Our results lead to several possibilities for how control beliefs may affect medical management and preventative care. First, differences in control beliefs can expand the definition of high-risk groups, which are usually based on medical complexity and/or functional impairments4649; some have argued that such high-risk groups should be targeted for intensive (and often expensive) care management,50 while others propose that outcomes in these groups are more relevant for pay-for-performance incentives.51 Even in our relatively healthy and non-impaired HRS sample, variation in control beliefs was associated with risk for poor outcomes. Second, an individual’s control beliefs may affect long-term response to any given intervention, as some work has suggested that interventions work better when the level of choice and engagement corresponds with personal control beliefs.52 General control beliefs are also correlated with illness-specific beliefs,37 which in turn can predict behavioral changes.22 Finally, disparities in general control beliefs could be targeted by future interventions. Most previous work on changing control beliefs has focused on certain tasks and goals, such as confidence in obtaining social support among those with DM.53 In contrast, global control beliefs reflect socioeconomic factors and are fairly stable over a period of years, with a gradual decline after middle or late adulthood.12,54,55 However, there may be discontinuous declines in control beliefs at the time of significant health shocks, and such changes may not have been captured by previous work evaluating these beliefs over years. If changes in control beliefs occur during difficult health experiences, efforts to mitigate these effects may be important for long-term health, especially for disadvantaged populations.

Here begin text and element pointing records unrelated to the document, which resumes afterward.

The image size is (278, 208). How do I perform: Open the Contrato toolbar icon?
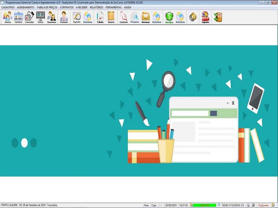pyautogui.click(x=123, y=17)
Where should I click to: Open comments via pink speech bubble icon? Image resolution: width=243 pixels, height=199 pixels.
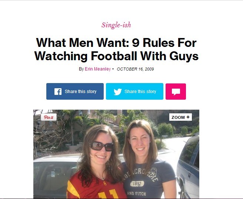coord(176,92)
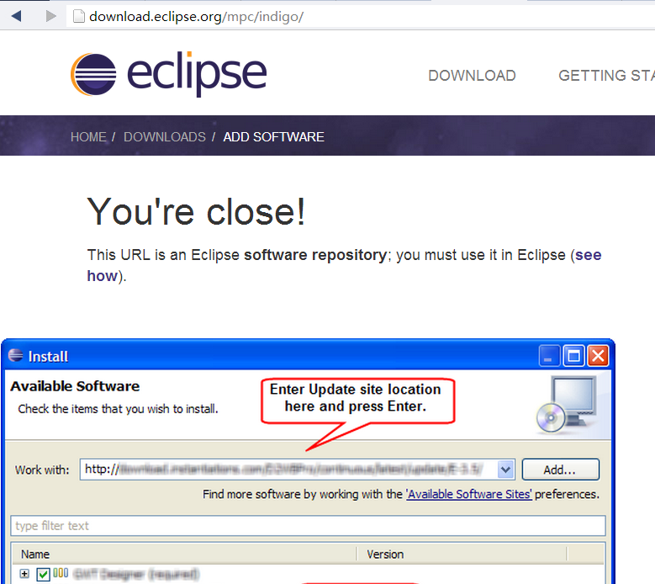Open the Work with dropdown arrow

(505, 470)
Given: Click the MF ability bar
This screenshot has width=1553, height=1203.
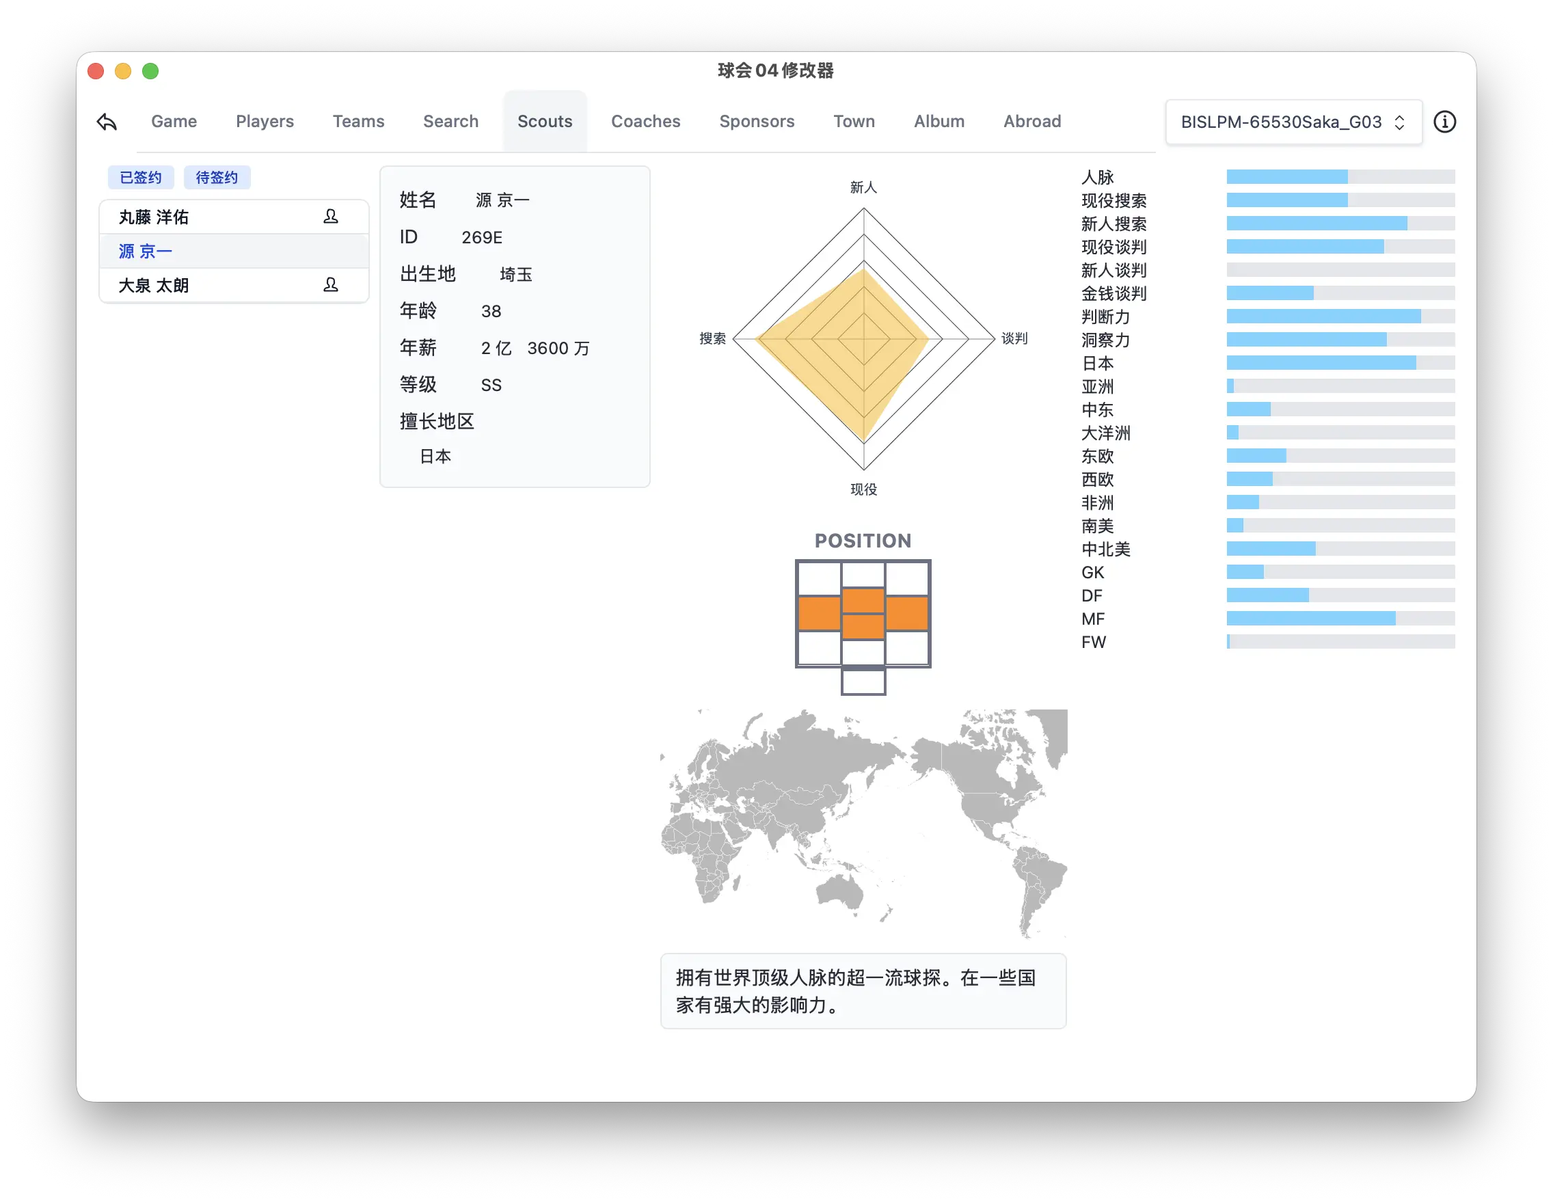Looking at the screenshot, I should (1340, 619).
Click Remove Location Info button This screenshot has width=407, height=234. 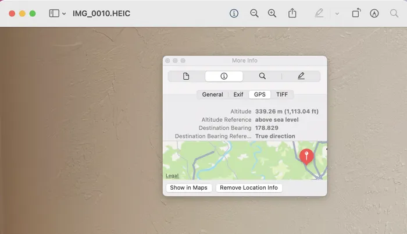click(249, 188)
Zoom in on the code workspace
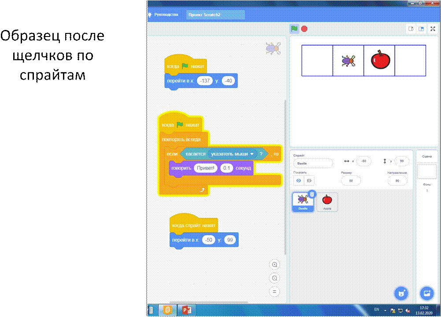The image size is (441, 317). click(274, 265)
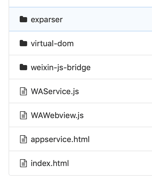
Task: Open the WAService.js file
Action: (55, 92)
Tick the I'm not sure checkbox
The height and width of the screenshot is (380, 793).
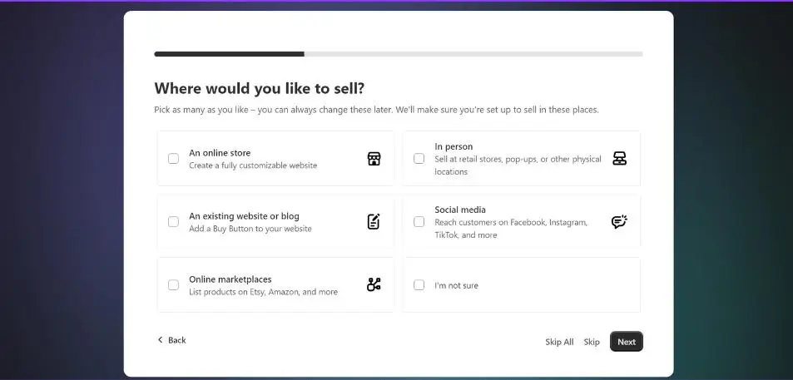click(x=419, y=285)
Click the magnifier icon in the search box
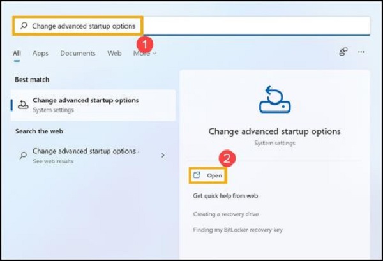This screenshot has height=261, width=383. (23, 26)
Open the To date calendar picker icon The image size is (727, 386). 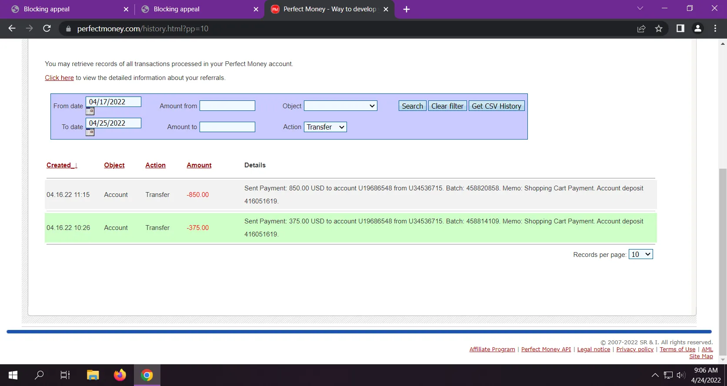pos(90,132)
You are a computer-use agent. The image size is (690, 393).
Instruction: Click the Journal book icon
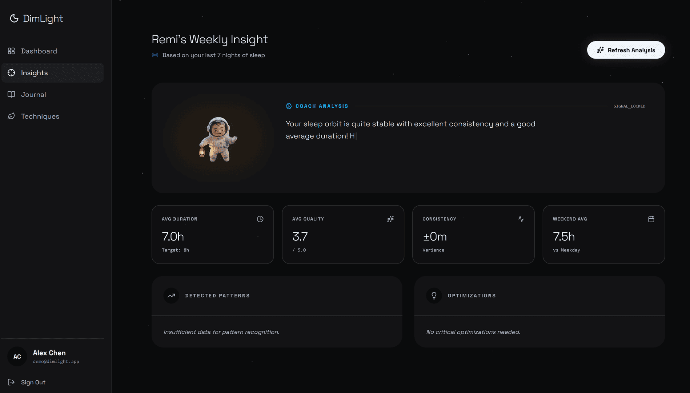(11, 95)

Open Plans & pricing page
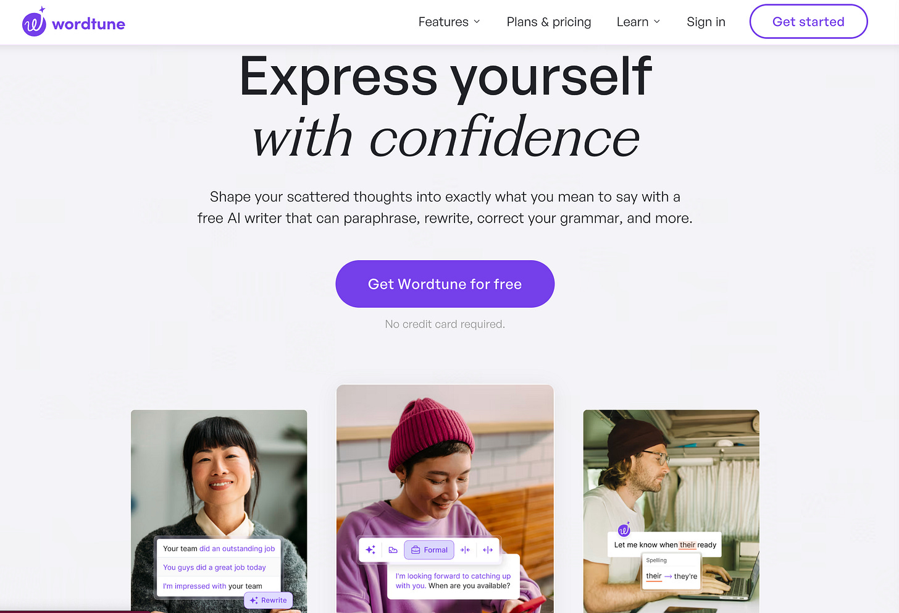point(549,22)
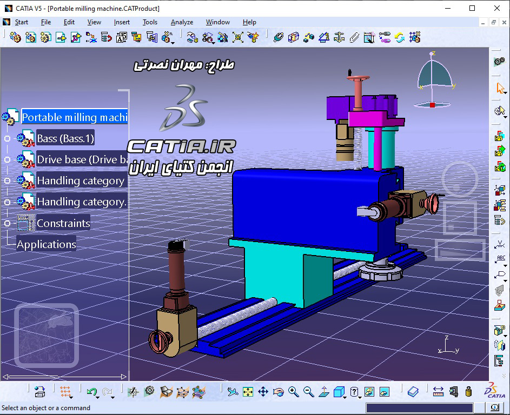Viewport: 510px width, 415px height.
Task: Select Applications node in the tree
Action: click(47, 244)
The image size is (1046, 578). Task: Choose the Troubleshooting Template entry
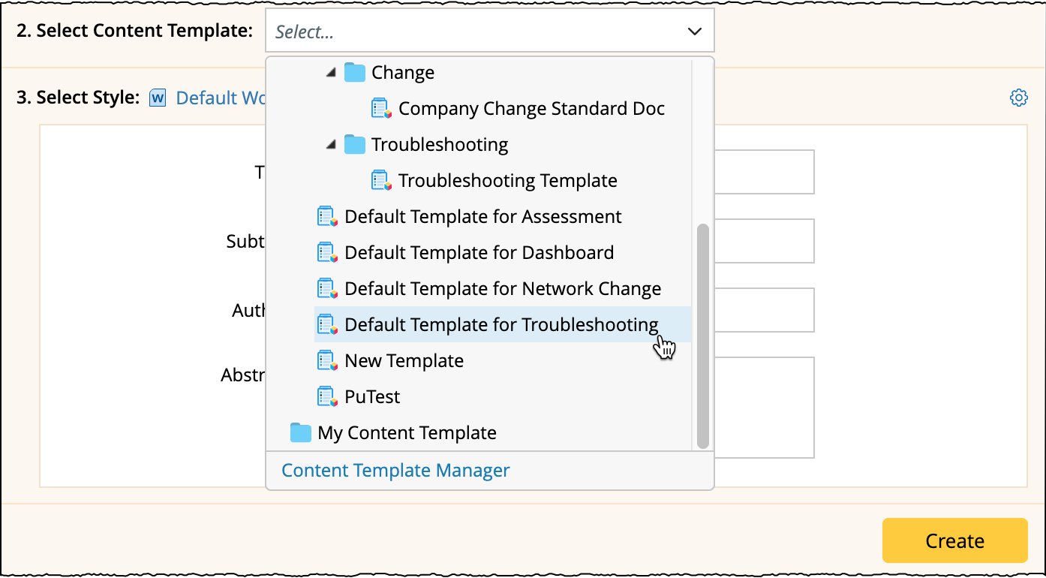click(x=507, y=180)
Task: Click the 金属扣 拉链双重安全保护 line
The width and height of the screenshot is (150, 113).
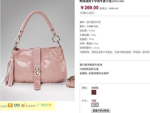Action: click(x=94, y=73)
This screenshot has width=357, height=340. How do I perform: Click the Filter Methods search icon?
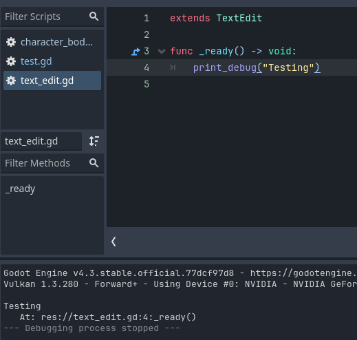(x=94, y=163)
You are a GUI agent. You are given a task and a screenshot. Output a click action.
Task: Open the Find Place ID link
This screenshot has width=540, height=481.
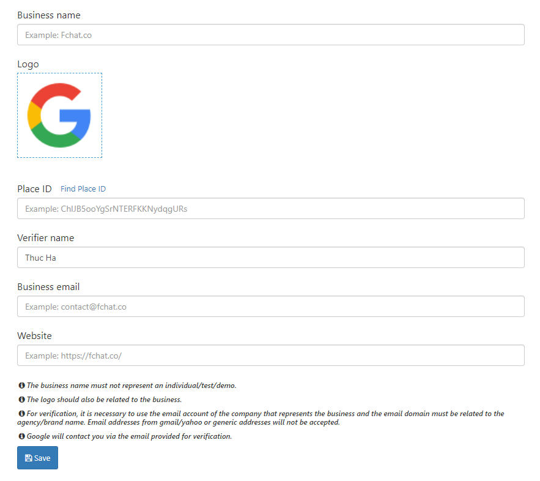83,189
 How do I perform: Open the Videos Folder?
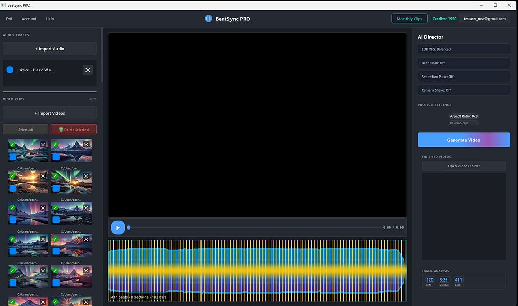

There are several limitations to our study. Although a strength of HRS data is that participants are a nationally representative sample of American adults, our HRS cohort had low functional impairment and generally well-controlled medical conditions; it is unclear whether our findings may be as relevant for groups with poorer health and/or greater impairment. Also, HRS participants with missing psychological data included a greater proportion of minorities, had less education and lower income status; these characteristics are all associated with lower global control beliefs. Thus, our findings may have been affected by lack of response from minority participants and those with lower socioeconomic status. We rely on self-reported data for medical diagnoses and health events; compared against medical records, self-reported data are biased toward under-reporting of conditions,56,57 whereas self-reports may be more accurate than claims data.58 When patient self-reports are compared with information reported by physicians, there is high concordance for DM and somewhat less for hypertension.59 Additionally, we treated all covariates as time-invariant, although many of these likely changed with time (e.g., ADL, IADL, depressive symptoms, etc.); the retrospective nature and biennial follow-up period of HRS surveys limited our ability to account for changing covariates. Also, given the duration of available follow-up, we had insufficient power for separate assessments of risk for stroke and MI, and we could not examine outcomes over a longer period of time. We conducted exploratory analyses on the combined effects of perceived constraints and health-specific control, but further studies are needed to confirm the importance of such psychological groups. Finally, our study is based on observational data, and there remains the possibility of unmeasured confounders, despite our attempts to adjust for conceptually important factors.

Despite the above limitations, our study provides support for the relevance of control beliefs for risk of death and major cardiovascular events. More work is needed to determine how control beliefs may impact patient interactions with the health system and individual responses to clinical interventions. Elucidation of the multifactorial effects associated with variation in control beliefs can improve our ability to determine who will most likely benefit from existing resources, as well as help us develop new ways to support those at risk.